**Exercise goal**: Where the line containing "Given: Open National Lighting Company link" appears below, begin there and reproduce each line exactly through the last one, omitting pictures.

**Available data**:
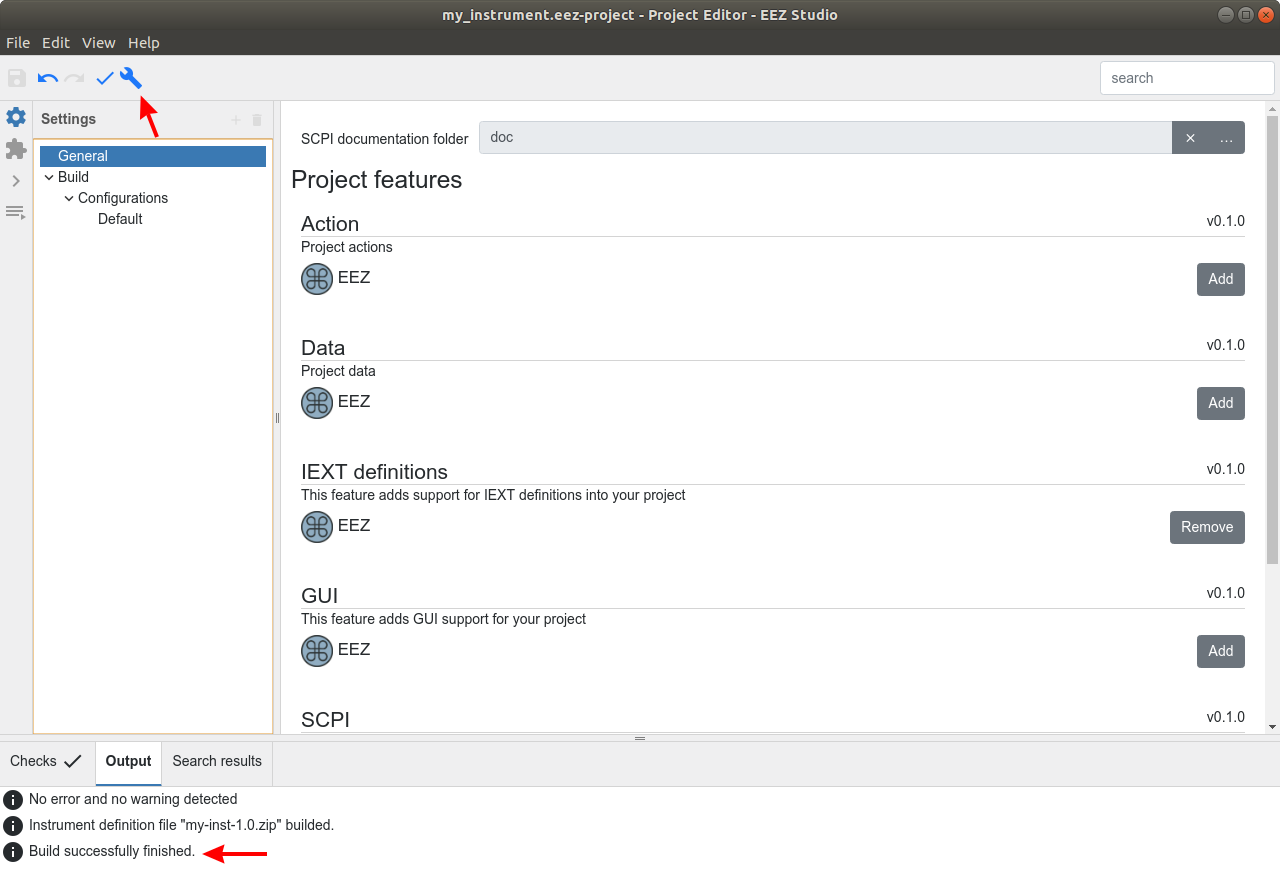Delete item using Settings panel trash icon
The height and width of the screenshot is (876, 1280).
coord(257,119)
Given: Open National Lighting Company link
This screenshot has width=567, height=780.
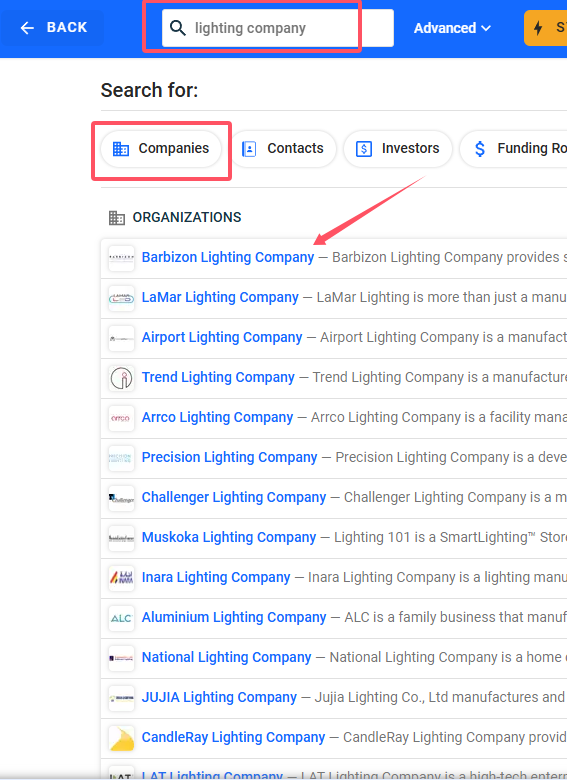Looking at the screenshot, I should (x=226, y=657).
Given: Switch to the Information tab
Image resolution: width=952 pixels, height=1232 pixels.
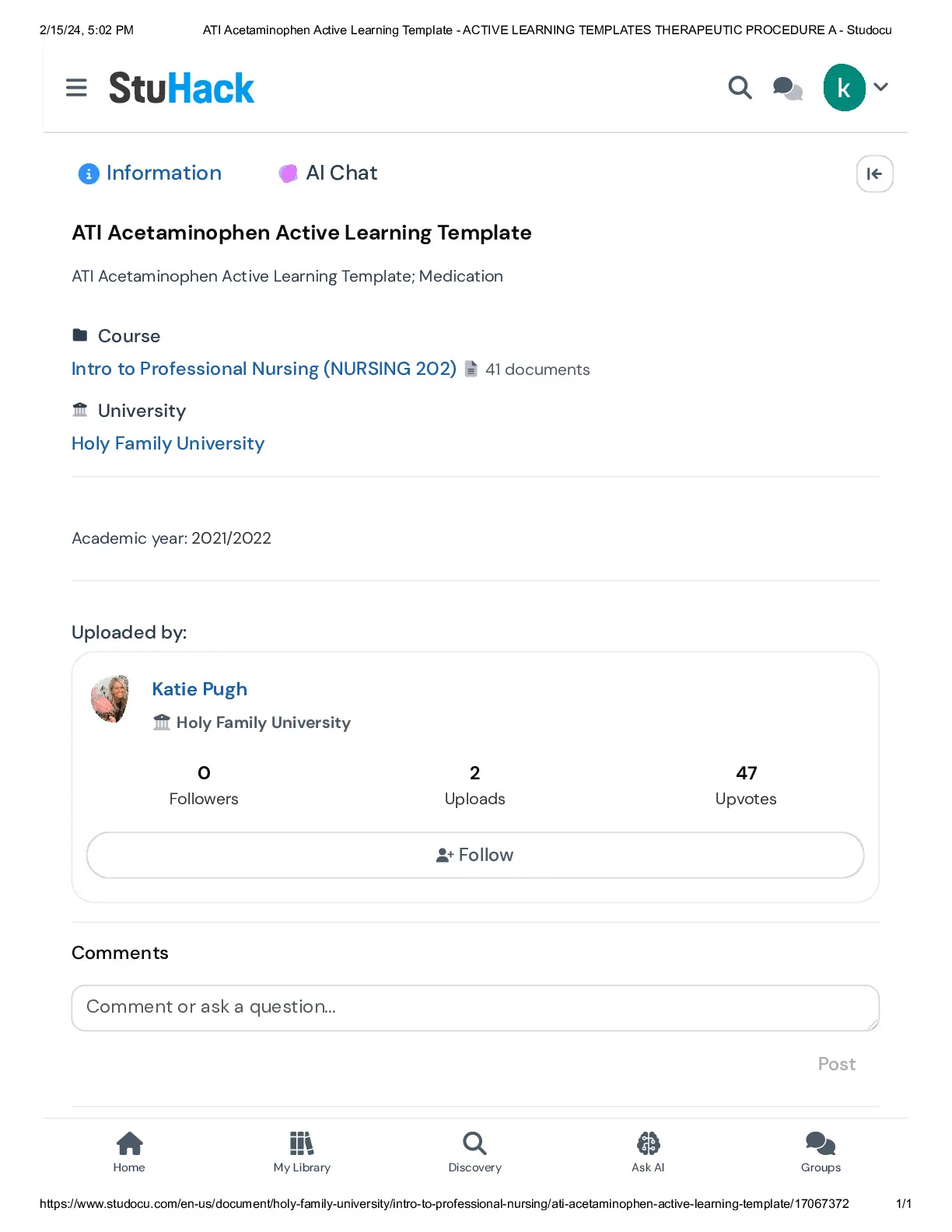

**Response area**:
Given: Open National Lighting Company link
This screenshot has width=567, height=780.
Looking at the screenshot, I should (x=226, y=657).
Given: Switch to the Information tab
Image resolution: width=952 pixels, height=1232 pixels.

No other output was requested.